[Collected data]
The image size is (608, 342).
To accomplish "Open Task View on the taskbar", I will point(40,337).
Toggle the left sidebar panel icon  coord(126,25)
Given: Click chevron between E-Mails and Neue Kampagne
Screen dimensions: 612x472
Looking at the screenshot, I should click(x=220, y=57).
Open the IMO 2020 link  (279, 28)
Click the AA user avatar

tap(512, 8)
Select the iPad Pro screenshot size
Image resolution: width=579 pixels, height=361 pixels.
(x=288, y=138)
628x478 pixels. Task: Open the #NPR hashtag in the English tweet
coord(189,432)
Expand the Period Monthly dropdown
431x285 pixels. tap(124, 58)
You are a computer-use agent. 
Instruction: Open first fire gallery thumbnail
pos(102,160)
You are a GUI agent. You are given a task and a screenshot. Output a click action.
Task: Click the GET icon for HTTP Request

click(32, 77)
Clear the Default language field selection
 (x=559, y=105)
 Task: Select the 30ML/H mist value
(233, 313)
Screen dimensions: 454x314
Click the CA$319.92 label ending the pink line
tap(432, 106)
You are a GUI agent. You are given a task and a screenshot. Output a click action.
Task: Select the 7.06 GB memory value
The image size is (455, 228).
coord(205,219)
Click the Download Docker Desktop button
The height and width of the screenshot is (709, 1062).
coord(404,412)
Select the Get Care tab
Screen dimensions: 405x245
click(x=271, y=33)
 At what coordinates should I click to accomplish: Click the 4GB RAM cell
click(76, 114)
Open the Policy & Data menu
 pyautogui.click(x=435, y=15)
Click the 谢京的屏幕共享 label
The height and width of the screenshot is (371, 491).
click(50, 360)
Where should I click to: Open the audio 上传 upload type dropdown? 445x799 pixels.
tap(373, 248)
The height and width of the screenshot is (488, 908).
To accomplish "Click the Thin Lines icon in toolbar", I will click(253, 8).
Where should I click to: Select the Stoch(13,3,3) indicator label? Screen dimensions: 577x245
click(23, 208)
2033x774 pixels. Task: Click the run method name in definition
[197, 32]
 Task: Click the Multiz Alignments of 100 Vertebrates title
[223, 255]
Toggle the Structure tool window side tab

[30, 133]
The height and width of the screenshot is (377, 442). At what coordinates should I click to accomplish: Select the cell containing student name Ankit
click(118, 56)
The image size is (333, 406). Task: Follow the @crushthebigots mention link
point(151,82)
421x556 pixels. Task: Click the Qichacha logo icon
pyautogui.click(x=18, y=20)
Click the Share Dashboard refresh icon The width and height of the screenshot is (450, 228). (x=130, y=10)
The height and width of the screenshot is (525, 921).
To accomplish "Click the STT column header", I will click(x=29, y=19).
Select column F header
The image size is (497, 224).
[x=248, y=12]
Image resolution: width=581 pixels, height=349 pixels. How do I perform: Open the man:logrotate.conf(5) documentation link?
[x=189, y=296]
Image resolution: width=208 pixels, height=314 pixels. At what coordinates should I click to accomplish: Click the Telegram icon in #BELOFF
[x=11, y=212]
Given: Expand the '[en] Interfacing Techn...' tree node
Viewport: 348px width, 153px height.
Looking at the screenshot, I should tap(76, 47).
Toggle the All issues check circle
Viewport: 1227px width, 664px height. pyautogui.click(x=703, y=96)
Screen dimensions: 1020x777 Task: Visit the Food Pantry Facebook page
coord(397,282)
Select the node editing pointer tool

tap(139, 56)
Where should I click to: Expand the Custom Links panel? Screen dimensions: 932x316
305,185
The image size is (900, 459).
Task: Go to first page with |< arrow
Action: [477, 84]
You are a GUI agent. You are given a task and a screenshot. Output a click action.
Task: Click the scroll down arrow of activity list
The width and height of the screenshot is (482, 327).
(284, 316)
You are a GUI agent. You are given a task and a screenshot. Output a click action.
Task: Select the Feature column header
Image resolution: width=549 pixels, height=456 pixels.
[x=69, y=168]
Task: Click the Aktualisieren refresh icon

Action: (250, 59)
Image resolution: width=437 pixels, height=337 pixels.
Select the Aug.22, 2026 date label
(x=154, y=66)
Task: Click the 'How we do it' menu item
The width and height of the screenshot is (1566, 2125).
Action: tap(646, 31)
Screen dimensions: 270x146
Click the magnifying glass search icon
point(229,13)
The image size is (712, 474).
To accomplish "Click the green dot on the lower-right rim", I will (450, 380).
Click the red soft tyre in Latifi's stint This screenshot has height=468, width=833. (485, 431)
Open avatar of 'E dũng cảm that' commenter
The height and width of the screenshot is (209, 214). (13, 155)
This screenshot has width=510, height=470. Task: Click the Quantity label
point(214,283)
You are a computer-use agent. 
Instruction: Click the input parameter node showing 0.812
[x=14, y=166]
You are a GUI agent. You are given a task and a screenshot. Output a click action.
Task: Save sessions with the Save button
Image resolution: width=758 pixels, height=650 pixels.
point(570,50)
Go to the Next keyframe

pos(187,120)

ACTIVITY ▸ From the data above, return every line from the line that has "Task: Click the Multiz" up to and including the line that has "The height and width of the screenshot is (525, 921).", exactly.

RESPONSE TO THIS EXERCISE ▸
 Task: Click the Multiz Alignments of 100 Vertebrates title
[223, 255]
Toggle the Structure tool window side tab

[30, 133]
The height and width of the screenshot is (377, 442). At what coordinates should I click to accomplish: Select the cell containing student name Ankit
click(118, 56)
The image size is (333, 406). Task: Follow the @crushthebigots mention link
point(151,82)
421x556 pixels. Task: Click the Qichacha logo icon
pyautogui.click(x=18, y=20)
Click the Share Dashboard refresh icon The width and height of the screenshot is (450, 228). (x=130, y=10)
The height and width of the screenshot is (525, 921).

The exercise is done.